— Ну, красавица, ты хоть стрелять умеешь? — ухмыльнулся Рико, доставая из ящика старый, видавший виды «Beretta». Её тяжелый металл казался продолжением его руки.
— Я? — Лилит приподняла бровь, её взгляд скользнул от пистолета к его лицу, и в глазах мелькнул вызов. — Вопрос оскорбительный.
Они стояли у импровизированной мишени — стены, где кто-то уже расставил жестяные банки. Вокруг царил шум: приглушенный смех, гул голосов, запах дешёвого табака, который витал в воздухе, создавая атмосферу непринуждённой, но опасной близости. Мэтт, всегда готовый подлить масла в огонь, подыгрывал Рико:
— Только не попади в нас, босс. А то нам потом ползать придётся.
Лилит проигнорировала их шутки. Она достала свой пистолет — не тот, что выдавали в тире, а личный, её собственный, с еле заметной, но изящной гравировкой «A» у основания рукояти. Холодный металл лег в её ладонь, будто старый друг, приветствуя хозяйку, напоминая о корнях, о силе, которая текла в её венах.

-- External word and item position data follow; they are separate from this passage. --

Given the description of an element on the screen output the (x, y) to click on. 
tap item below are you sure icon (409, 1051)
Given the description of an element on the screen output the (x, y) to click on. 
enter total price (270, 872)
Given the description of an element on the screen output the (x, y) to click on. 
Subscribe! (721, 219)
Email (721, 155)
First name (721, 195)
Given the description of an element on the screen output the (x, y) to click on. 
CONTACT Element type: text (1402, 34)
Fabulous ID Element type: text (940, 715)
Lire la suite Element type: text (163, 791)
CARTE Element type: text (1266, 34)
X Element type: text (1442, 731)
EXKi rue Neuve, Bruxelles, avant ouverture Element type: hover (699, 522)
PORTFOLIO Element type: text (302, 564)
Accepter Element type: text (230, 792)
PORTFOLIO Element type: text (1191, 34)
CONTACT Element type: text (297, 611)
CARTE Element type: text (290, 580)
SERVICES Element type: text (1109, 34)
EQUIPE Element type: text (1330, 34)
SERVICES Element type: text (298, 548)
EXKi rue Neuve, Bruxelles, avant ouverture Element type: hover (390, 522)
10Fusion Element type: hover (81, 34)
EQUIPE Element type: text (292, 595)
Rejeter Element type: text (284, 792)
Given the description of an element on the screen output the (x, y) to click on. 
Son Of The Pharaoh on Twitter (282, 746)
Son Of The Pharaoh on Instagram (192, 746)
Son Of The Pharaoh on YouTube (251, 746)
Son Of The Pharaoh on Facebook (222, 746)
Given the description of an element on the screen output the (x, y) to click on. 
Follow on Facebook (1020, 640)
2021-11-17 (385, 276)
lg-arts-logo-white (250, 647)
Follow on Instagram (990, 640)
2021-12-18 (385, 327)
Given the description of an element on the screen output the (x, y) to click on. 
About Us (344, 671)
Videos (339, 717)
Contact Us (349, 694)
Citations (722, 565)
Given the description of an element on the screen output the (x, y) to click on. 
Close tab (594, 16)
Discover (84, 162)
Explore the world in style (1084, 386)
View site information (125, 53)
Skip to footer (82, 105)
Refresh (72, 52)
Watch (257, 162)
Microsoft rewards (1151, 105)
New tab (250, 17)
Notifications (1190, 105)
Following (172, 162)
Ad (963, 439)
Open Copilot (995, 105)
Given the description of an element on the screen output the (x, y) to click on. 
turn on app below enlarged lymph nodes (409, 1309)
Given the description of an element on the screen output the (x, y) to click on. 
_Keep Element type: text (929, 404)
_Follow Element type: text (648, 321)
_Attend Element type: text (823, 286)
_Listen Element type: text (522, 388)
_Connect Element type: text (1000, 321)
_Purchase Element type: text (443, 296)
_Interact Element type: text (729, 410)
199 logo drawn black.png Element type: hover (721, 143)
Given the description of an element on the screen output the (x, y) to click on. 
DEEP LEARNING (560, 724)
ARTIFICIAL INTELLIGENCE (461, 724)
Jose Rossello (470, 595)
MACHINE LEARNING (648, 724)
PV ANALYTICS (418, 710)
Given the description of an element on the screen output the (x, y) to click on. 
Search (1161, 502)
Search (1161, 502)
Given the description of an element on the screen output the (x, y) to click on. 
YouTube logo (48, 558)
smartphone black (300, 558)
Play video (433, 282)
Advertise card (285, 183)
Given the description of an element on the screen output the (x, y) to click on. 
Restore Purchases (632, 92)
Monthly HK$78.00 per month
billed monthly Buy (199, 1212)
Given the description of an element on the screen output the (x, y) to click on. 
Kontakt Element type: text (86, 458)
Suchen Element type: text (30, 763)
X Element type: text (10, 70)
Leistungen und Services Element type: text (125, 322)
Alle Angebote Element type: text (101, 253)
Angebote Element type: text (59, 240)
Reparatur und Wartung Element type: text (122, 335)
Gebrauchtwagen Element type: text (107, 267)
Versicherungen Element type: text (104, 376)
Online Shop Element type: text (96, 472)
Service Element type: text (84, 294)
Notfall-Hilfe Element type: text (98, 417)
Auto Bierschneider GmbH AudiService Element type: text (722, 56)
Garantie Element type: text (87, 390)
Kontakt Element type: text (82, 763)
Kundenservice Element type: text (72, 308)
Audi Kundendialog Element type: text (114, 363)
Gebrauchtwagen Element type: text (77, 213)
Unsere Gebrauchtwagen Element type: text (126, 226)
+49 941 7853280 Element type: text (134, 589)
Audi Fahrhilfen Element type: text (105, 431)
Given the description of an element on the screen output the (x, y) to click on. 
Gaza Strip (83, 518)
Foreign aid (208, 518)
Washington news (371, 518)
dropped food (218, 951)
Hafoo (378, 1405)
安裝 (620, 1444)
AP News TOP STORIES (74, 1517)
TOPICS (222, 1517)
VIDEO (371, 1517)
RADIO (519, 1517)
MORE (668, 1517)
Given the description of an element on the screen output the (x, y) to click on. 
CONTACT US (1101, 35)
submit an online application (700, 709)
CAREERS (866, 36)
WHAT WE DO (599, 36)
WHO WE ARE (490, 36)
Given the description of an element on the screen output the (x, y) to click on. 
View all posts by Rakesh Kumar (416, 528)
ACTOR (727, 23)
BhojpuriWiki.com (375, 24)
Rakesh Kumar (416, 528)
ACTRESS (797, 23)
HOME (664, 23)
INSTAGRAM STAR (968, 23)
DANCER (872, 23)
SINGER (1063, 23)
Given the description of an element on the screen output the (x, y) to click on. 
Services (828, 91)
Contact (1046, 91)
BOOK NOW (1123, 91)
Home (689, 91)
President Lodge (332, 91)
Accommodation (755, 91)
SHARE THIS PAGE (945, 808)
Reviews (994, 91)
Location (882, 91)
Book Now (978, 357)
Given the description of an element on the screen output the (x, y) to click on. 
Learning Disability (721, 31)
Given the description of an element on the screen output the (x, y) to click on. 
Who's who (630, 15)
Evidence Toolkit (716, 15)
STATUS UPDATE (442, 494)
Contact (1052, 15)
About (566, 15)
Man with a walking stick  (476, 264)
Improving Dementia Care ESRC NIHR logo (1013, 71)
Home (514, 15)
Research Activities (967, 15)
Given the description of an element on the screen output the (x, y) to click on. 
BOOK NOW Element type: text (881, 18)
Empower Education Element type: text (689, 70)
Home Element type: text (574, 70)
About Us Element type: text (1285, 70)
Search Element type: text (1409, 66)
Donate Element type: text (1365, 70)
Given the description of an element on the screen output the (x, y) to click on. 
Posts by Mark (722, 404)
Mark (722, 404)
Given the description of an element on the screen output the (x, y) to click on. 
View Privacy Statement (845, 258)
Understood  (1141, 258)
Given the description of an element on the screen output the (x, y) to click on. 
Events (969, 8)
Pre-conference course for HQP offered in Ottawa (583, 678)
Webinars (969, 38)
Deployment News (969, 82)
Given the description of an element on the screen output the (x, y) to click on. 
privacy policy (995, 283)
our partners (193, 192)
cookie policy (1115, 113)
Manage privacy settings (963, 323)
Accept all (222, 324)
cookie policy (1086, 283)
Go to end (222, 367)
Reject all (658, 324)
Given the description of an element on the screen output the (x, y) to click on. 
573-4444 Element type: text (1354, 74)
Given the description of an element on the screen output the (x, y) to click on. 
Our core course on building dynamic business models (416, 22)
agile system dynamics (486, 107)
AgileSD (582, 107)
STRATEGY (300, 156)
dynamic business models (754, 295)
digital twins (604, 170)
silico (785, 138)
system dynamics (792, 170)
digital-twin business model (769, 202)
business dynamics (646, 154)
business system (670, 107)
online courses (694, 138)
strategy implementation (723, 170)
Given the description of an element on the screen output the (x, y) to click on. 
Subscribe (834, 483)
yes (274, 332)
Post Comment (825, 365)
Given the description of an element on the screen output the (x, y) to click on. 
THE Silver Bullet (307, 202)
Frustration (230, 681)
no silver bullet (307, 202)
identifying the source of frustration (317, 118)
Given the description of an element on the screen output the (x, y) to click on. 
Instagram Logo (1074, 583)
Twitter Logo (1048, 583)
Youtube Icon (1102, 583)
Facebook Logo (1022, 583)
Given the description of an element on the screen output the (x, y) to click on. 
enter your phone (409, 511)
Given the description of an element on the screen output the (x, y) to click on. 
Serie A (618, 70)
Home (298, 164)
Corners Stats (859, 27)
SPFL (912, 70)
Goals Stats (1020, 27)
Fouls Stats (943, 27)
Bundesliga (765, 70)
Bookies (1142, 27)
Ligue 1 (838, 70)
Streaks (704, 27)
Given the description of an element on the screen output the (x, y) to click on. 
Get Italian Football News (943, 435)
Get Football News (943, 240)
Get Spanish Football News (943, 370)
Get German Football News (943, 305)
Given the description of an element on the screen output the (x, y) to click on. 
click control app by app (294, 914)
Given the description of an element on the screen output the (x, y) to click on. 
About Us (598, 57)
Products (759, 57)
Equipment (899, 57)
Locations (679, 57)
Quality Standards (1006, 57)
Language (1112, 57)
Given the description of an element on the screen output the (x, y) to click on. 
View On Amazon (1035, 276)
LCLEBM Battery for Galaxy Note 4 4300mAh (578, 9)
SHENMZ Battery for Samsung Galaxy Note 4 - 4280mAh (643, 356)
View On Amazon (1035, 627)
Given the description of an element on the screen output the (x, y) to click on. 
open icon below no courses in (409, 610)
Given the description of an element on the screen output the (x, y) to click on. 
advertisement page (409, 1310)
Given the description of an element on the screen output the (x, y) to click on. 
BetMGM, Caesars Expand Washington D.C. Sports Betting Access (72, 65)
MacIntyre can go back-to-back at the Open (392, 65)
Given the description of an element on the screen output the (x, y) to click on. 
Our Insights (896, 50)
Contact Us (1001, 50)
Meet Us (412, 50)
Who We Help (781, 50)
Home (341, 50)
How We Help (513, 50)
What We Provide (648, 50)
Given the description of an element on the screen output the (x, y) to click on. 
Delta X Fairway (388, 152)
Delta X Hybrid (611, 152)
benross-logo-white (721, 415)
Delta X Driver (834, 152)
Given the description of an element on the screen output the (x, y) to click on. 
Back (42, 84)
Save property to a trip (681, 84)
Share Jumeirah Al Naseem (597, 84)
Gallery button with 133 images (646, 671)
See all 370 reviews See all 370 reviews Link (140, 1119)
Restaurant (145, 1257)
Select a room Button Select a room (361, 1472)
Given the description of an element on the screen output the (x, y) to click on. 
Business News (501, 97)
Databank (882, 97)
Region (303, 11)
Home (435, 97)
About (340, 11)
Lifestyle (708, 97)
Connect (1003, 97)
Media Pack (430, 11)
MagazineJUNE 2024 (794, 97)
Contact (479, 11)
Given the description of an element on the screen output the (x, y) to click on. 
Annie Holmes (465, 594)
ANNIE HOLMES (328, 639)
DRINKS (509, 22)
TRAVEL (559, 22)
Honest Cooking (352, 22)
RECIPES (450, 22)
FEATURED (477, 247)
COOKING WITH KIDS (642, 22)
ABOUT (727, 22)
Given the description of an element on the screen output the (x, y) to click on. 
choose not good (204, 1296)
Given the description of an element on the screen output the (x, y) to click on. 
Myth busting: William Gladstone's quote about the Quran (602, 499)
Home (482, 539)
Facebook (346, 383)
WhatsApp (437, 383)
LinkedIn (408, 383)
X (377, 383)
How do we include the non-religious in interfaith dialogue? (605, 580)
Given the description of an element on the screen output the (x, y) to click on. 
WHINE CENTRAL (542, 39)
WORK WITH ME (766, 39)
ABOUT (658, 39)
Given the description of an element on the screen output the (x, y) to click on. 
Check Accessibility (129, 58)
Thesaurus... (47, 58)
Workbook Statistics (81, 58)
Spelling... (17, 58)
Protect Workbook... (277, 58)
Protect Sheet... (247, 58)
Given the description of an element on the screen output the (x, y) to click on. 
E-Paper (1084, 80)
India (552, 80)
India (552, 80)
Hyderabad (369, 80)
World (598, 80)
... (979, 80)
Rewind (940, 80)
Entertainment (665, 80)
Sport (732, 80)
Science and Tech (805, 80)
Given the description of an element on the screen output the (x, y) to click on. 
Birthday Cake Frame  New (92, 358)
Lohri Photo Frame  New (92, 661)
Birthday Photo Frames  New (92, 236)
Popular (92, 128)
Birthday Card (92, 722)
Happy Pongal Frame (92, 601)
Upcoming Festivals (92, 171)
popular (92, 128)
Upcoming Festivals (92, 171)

— Внимательно, мальчики, — тихо сказала она, её голос стал низким, как шёпот перед бурей. Она прицелилась, не спеша, но с абсолютной уверенностью.
Пять быстрых, точных выстрелов. Пять звонких попаданий. Банки разлетелись в стороны, будто в замедленной съёмке, оставляя за собой шлейф из брызг воды и летящих осколков.
Рико присвистнул, его ухмылка сменилась неподдельным удивлением.
— Да чтоб тебя… Ты что, в армии служила? Или на курсах снайперов обучалась?
— Почти, — усмехнулась Лилит, её губы тронула победная улыбка. — Только моя армия была семейной.
Она ловко сменила магазин, щёлкнула затвором, звук был чётким и резким.
— А теперь — на скорость. Кто последний — моет пол.
И началась буря. Звуки выстрелов стали чаще, резче. Слышались ругательства, смех, ржание. Лилит, быстрая и точная, двигалась, будто в танце, её тело было гибким и пластичным. Каждое движение плавное, отточенное, будто память тела — семьи Андрес — не забывала уроков, выгравированных в самой ДНК. Её волосы прилипали к лицу от напряжения и жара, но улыбка не сходила с губ, освещая её лицо. Вот она — настоящая.
Когда она закончила, выстрелив последний раз, парни просто смотрели на неё, их рты слегка приоткрылись. Рико, первым пришедший в себя, подошёл и подал ей руку, его взгляд был полон уважения.
— Ты опасна, — тихо произнёс он, глядя на неё так, будто видел её впервые. — Очень опасна.
Девушка хмыкнула, кивая. — Впервые достойный комплимент от тебя, идиот.
Ночью, когда город за окнами погрузился в бархатную темноту, Лилит мыла руки в ванной, и запах пороха, въевшийся в кожу, снова коснулся её, напомнив о прошедшем дне. Она улыбнулась своему отражению в зеркале — лёгкой, довольной улыбкой.
— Ну что… мама, папа, бабушка, дедушка, — прошептала она, обращаясь к невидимым теням прошлого, к урокам, которые они ей дали. — Урок усвоен. Стреляю всё ещё метко.
Телефон на полке мигнул уведомлением. Сообщение. Без имени, без предупреждения.
«Хорошая работа. Но в следующий раз не используй патроны старого образца. Они оставляют следы.»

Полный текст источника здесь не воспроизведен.